The other crisis
Legislative committee will decide the fate of 19 workers' comp. reform bills

By Brian Elsasser

After the Workers' Compensation Insurance Rating Bureau announced a 12 percent increase on premiums July 30, California Insurance Commissioner John Garamendi warned of dire economic consequences if the state legislature doesn't pass needed reforms before it adjourns in September.

Although overshadowed by the state budget deficit and the recall vote, the escalating workers' comp. crisis threatens to force hundreds of businesses out of California or into bankruptcy, thereby eliminating thousands of jobs. The legislature passed 19 bills to reform the system, but all were modified as they moved between the California State Senate and the California State Assembly, so their fate is now up to a conference committee that is expected to convene as soon as Aug. 18.

The WCIRB estimates employers will pay $29 billion in workers' comp. insurance premiums this year, compared to the $10 billion they paid in 1995. In crowded hearings before the state senate Labor and Industrial Relations Committee in April, dozens of small-business owners told harrowing stories of dramatic rises in their workers' comp. insurance premiums, 20 percent a year on average, which is four times faster than inflation in medical costs.

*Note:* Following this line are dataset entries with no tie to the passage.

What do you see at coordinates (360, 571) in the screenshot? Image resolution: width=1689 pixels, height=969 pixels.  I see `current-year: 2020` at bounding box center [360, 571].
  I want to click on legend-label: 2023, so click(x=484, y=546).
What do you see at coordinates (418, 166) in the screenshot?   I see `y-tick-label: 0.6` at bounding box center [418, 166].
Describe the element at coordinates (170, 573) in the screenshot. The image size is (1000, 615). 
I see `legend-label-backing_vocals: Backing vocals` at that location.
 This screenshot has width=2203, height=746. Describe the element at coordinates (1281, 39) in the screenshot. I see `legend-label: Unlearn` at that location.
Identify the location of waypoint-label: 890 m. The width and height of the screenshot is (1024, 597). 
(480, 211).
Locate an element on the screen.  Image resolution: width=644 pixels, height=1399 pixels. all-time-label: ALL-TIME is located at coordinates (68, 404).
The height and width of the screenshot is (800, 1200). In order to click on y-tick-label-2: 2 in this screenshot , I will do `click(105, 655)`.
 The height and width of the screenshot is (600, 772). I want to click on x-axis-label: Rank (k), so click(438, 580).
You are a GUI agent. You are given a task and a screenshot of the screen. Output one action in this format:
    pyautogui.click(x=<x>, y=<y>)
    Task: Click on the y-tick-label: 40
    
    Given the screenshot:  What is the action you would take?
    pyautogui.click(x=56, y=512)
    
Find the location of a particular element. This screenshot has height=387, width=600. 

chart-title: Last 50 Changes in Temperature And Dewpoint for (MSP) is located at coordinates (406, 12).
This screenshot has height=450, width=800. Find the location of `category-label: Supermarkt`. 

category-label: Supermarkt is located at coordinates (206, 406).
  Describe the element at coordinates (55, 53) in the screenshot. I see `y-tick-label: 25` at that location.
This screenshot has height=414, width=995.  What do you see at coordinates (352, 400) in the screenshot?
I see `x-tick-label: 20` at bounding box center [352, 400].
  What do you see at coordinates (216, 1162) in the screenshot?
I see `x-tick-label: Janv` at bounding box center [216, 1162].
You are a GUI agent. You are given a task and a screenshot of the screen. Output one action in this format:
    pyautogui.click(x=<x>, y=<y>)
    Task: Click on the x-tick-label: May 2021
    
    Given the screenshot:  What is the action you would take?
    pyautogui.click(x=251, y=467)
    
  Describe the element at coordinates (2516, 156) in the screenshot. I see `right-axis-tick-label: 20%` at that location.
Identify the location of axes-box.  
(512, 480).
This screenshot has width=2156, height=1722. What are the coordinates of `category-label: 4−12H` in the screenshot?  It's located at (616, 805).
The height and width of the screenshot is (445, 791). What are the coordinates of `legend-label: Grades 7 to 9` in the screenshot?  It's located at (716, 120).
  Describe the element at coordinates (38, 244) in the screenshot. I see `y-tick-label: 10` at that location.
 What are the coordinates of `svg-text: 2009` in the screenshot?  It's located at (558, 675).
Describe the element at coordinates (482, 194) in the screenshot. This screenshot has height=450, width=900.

Yet these rises in premiums are not trickling down to injured workers. Claims for work-related injuries have declined significantly since their peak in 1991. California's benefit payouts to injured workers also remain low – lower than all but 10 other states, despite California's high cost of living – even after being increased last year. With premiums so high and benefits so low, some blame health care providers for the problem.

Unregulated rates charged by outpatient surgery facilities will be a major battleground in the upcoming conference committee hearings. "Since these facilities are currently completely unregulated, they can charge whatever the market will bear," Tom Rankin of the California Labor Council told the Bay Guardian.

Without price caps, Rankin said, outpatient surgery facilities will cost the workers' comp. system about $1.8 billion in 2004. Ironically, increased use of such facilities was adopted as a way of controlling costs in the managed care system because they are cheaper than hospital stays.

The bipartisan committee will consider a triangulation of different interests: workers, businesses, and the insurance industry. Two of the 19 bills – S.B. 757 and S.B. 228 – represent opposite ends of the political spectrum, and their fate could set the tone for the rest of the package.

S.B. 757, authored by state senator Charles Poochigian (R-Fresno) and supported by the California Chamber of Commerce among more than a dozen business interests, would regulate outpatient surgery facilities by attacking the recent increase in benefits. The bill proposes to reduce the number of injured workers eligible for certain outpatient treatments, stating "Occupational injuries [would] only [be] compensable ... when such injuries are at least 50 percent work related." Creating a "percentage threshold" where none existed before would create more opportunities for costly litigation while dodging the issue of outpatient surgery facility profits.

On the other hand, S.B. 228, authored by state senator Richard Alarcon (D-Van Nuys), leaves injured workers' benefits alone, instead identifying uncapped outpatient surgery fees as the real cause of the crisis in workers' comp. Alarcon proposes to regulate the fees to save approximately $1.8 billion. His bill would also place a cap on currently unregulated pharmaceuticals fees paid for by the workers' comp. system.

Yet all sides say they are pleased to see the reforms being handled openly by the committee, rather than quietly killed or passed during the chaotic last days of the session, when special-interest maneuvering often trumps informed debate.